Steve Hawks, Professor of Health Education and Promotion at Utah State University, will become a Visiting Professor of Public Health at the University of Tsukuba. The Japanese university is one of the highest-ranked in the country and known for its world-class research facilities. The role begins in January.

“I lived in Japan for two years when I was younger and am excited to become reacquainted with the language and people,” he said in the press release. “Being with USU students in Japan, working side-by-side with students and faculty from the University of Tsukuba, will definitely be a career highlight.”

Jaylyn Hawks moved to Moab in 1997, working at local nonprofits and running her own bed-and-breakfast. She has been a member of the Grand County Council (now Commission) since 2014 and has served as Vice Chair.

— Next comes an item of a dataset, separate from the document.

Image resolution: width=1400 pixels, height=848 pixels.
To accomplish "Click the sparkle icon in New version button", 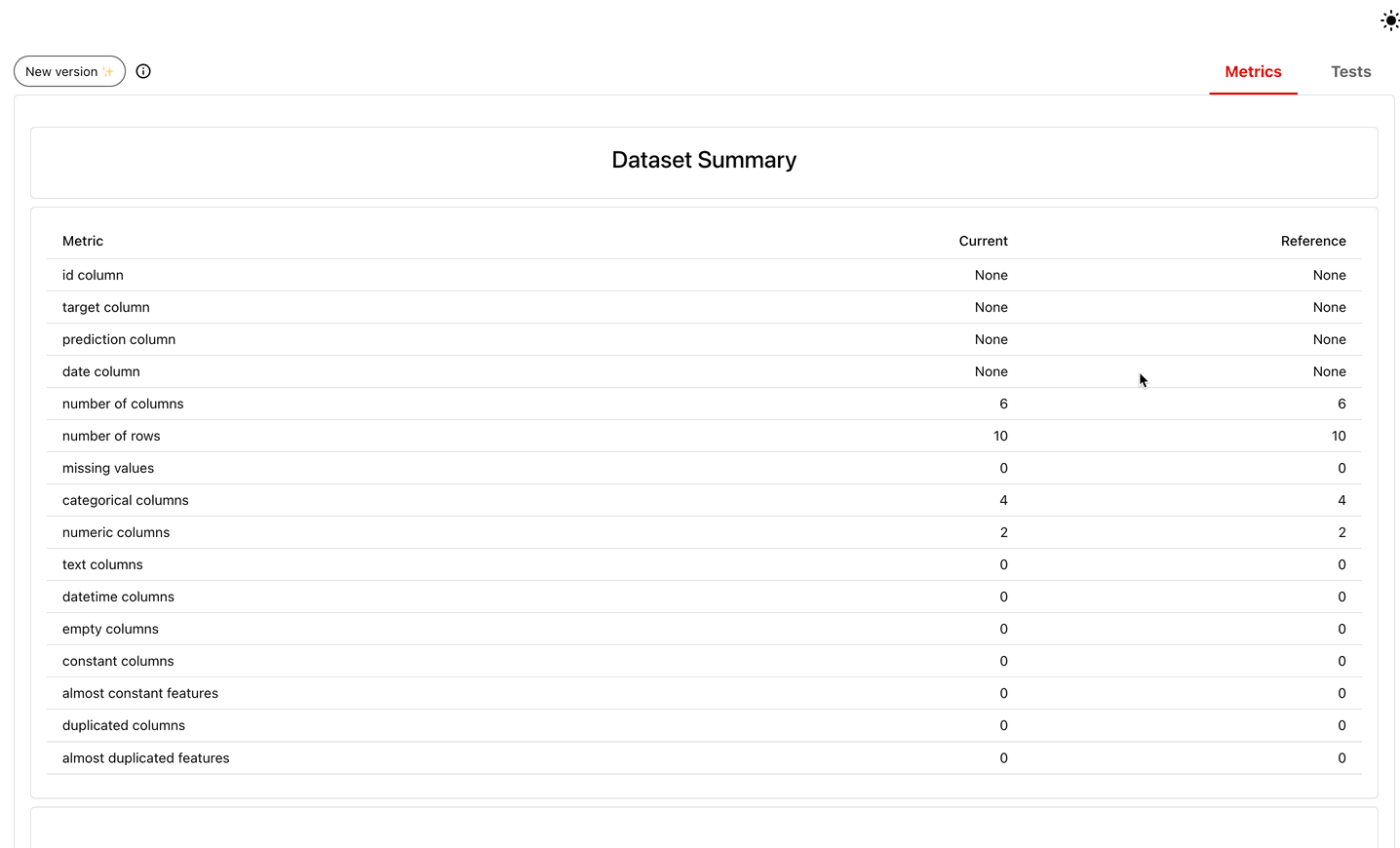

In an interview with the Moab Sun News, Hawks said she will continue her tenure as a commissioner at least until December of this year. In January, she reported, the newly seated commission will appoint a new member to replace her.

“I'm quite proud of the work we did on the public lands initiative and the overnight accommodations work we did. We need to take care of the visitors that we currently have rather than push for more,” Hawks said. “I'm very pleased that we were able to find a different route to the form of government, making it compliant with statute and giving voters more of a choice in how they want the government to look.”

Hawks said that she is uncertain whether she will run again for county government when she returns from Japan, but until then, she looks forward to immersing herself in a new culture and lifestyle.

“I will study the language, enjoy new places and people, immerse myself in the amazing cultural opportunities Japan has to offer...and take my sushi habit to a whole new level,” she said.

She said she will miss the red rocks of Grand County, but more than the natural beauty, Hawks expressed her love and passion for local government in Moab’s surrounding areas.

“I feel honored to have been able to serve in this position for six years. And I think our county is amazing. The constituents are diverse and wonderful,” she continued. “I encourage our constituents to keep being involved and I thank them for my time serving here. I know that not every decision I made was great, but I gave it my best effort — I have no regrets.”